Ciudad de México, a 27 de enero de 2026.- La locomotora del tren interoceánico que se descarriló el pasado 28 de diciembre circulaba a una velocidad superior a la permitida, reveló Ernestina Godoy Ramos, titular de la Fiscalía General de la República (FGR), al informar sobre los avances del peritaje del accidente que dejó un saldo de 13 personas fallecidas y más de cien lesionadas.
En un mensaje dirigido a medios de comunicación, la fiscal explicó que el tren operaba a 65 kilómetros por hora en un tramo donde el límite era de 50. Detalló que el análisis de la “caja negra”, junto con testimonios de pasajeros y revisiones técnicas a los sistemas de operación y frenado, confirmaron que la unidad se encontraba en condiciones óptimas de funcionamiento y descartaron fallas en la infraestructura ferroviaria, como balastras o terraplenes.
Godoy Ramos informó que el Ministerio Público Federal procederá penalmente por los delitos de homicidio culposo y lesiones culposas, mientras continúan las investigaciones para deslindar responsabilidades.
De acuerdo con los peritajes, durante gran parte del trayecto el tren se desplazó a exceso de velocidad.
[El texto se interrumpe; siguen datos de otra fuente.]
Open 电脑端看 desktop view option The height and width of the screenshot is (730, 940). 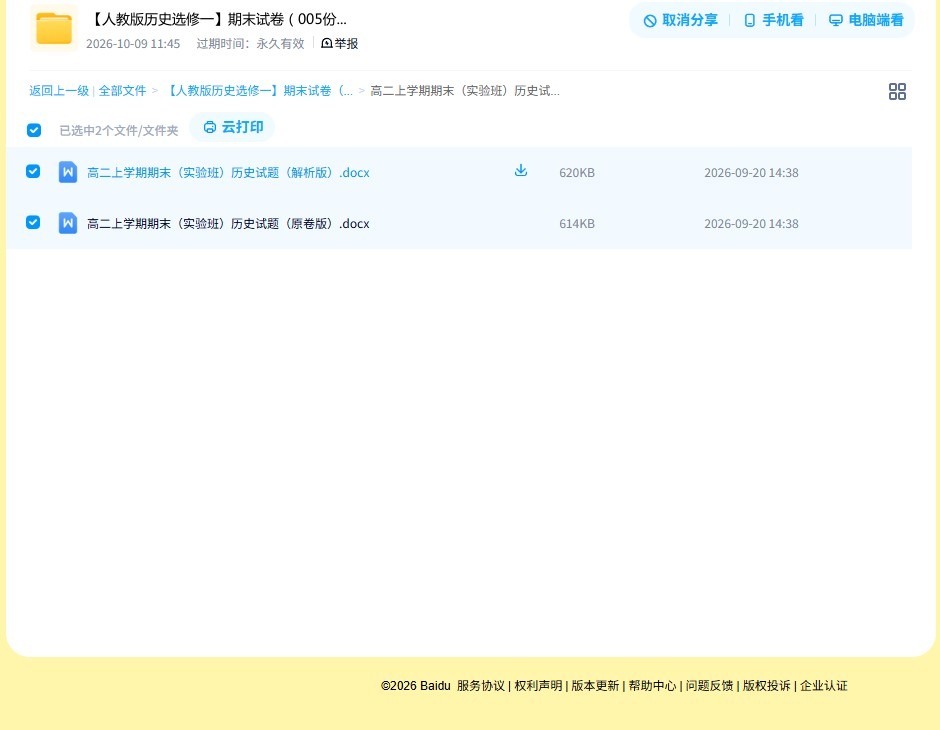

En los tramos rectos alcanzó hasta 150 kilómetros por hora, pese a que el máximo autorizado era de 70, mientras que en las curvas circuló 15 kilómetros por encima del límite, llegando a velocidades de hasta 65 kilómetros por hora.
Los estudios periciales abarcaron un tramo de cinco kilómetros previo al sitio del accidente, registrado en el kilómetro 230 de la ruta Salina Cruz–Coatzacoalcos, cerca de la comunidad de Nizanda, Oaxaca, lo que también impactó la operación del Corredor Interoceánico.
Sobre la infraestructura, la fiscal subrayó que “de la verificación inicial de la infraestructura de vía que se hizo posterior al siniestro, no se encontraron daños en los componentes de la superestructura y subestructura ferroviaria, es decir, rieles, fijaciones, durmientes, balasto, sub balasto y terraplenes, distintos a aquellos directamente atribuibles al siniestro”.
Asimismo, precisó que el tren de pasajeros —integrado por dos locomotoras y cuatro coches, con un peso aproximado de 400 toneladas— fue inspeccionado tras el accidente. Al respecto señaló que “el tren de pasajeros que con las dos máquinas y un conjunto de cuatro coches tienen un peso aproximado de 400 toneladas, fue verificado posterior al siniestro, lo que incluyó inspecciones de las ruedas, cejas, superficies de rodadura, es decir, pisadas, además de zapatas, así como los elementos de acople, que son el mecanismo de conexión automática de seguridad. Derivado de ello, no se encontraron elementos con fallas que pudieran poner en riesgo la operación del tren, según la normatividad correspondiente”.
Finalmente, Godoy Ramos concluyó que “eso significa que el funcionamiento del tren era adecuado, lo que abarca sus componentes, la operación de la máquina y su estado físico”.